Solvent polarity significantly influences the fluorescence spectra of polar dye molecules. Several theoretical models have been proposed to describe spectral shifts accompanying changes in solvent polarity [2630]. These shifts are either due to general solvent effects like changes in dipole moment or refractive index, or to specific solvent effects like hydrogen bonding or formation of internal charge transfer (ICT)/twisted internal charge transfer (TICT) states [31,32]. Dipole moment and refractive index show opposite effects on spectral shift. For example, an increase in refractive index decreases energy loss and thus minimizes the spectral shift whereas an increase in dipole moment results in increased energy loss and spectral shift. Excitation forces charge separation in 2AP which causes an increase in dipole moment. Accordingly, dipole-dipole interactions between 2AP and polar solvents will divert energy from 2AP, resulting in red-shifted emission.

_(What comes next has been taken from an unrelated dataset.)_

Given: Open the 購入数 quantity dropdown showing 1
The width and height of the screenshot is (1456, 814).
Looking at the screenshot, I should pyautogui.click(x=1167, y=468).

Blue-shifted emission has also been reported for a 2AP-labeled DNA substrate upon addition of the DNA methyltransferase EcoKI [33].

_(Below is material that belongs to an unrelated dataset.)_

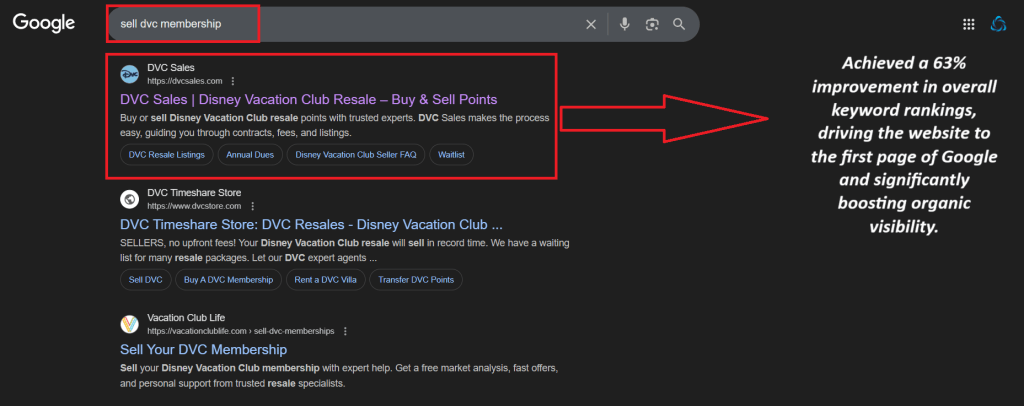Click the Google logo

coord(46,23)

Mixtures of polar and non-polar solvents are often used to characterize fluorophore spectral shifts. 2AP emission has been studied in mixtures of n-heptane:n-butanol, where the change in the dipole moment between ground and excited state was estimated as 2.5 Debye [34]. The shift of the emission maxima between non-polar and polar solvent was about 2000 cm−1. Here, we have used dioxane and water as non-polar and polar contributors, respectively, to the local environment of 2AP. Dioxane:water mixtures induced both spectral shifts and changes in the fluorescence quantum yield of 2AP. Figure 1a shows normalized emission spectra of 2AP in dioxane, water and a mixture of 90% dioxane: 10% water. Only 10% of the polar solvent was required to induce 50% of the maximal spectral shift. Similarly, 10% water in the dioxane:water mixture resulted in an almost four-fold increase in emission intensity (Figure 1b). Specific solvent effects are mainly due to increases in hydrogen bonding which occur with very small (as low as 2%) increases in solvent polarity. In our experiments (not shown) we found that addition of such a low percentage of polar solvent does not cause significant spectral shift, which means that the effect is general rather than specific. This general effect may be due to the increase in solvent dipole moment which enhances energy loss from 2AP. By contrast, specific solvent effects would reflect the role of interactions like hydrogen bonding, experienced by all 2AP residues in double-stranded RNA or DNA environments, on 2AP photophysics. Here, the lack of specific dioxane effects on 2AP spectral shift suggests that hydrogen bonding does not significantly influence 2AP spectral shifts, consistent with findings reported elsewhere [8].

Figure 1.

Figure 1

Figure 1

1a. 2AP emission spectra in neat and binary solvents of dioxane and water. Left to right are spectra of 2AP solutions in dioxane, dioxane:water (90:10) and water alone. 1b. Dependence of 2AP fluorescence intensity on the percentage of water in dioxane:water mixtures (n=3, Error = Mean ± SD). Fluorescence intensity increases with polarity resulting from addition of water in the mixture.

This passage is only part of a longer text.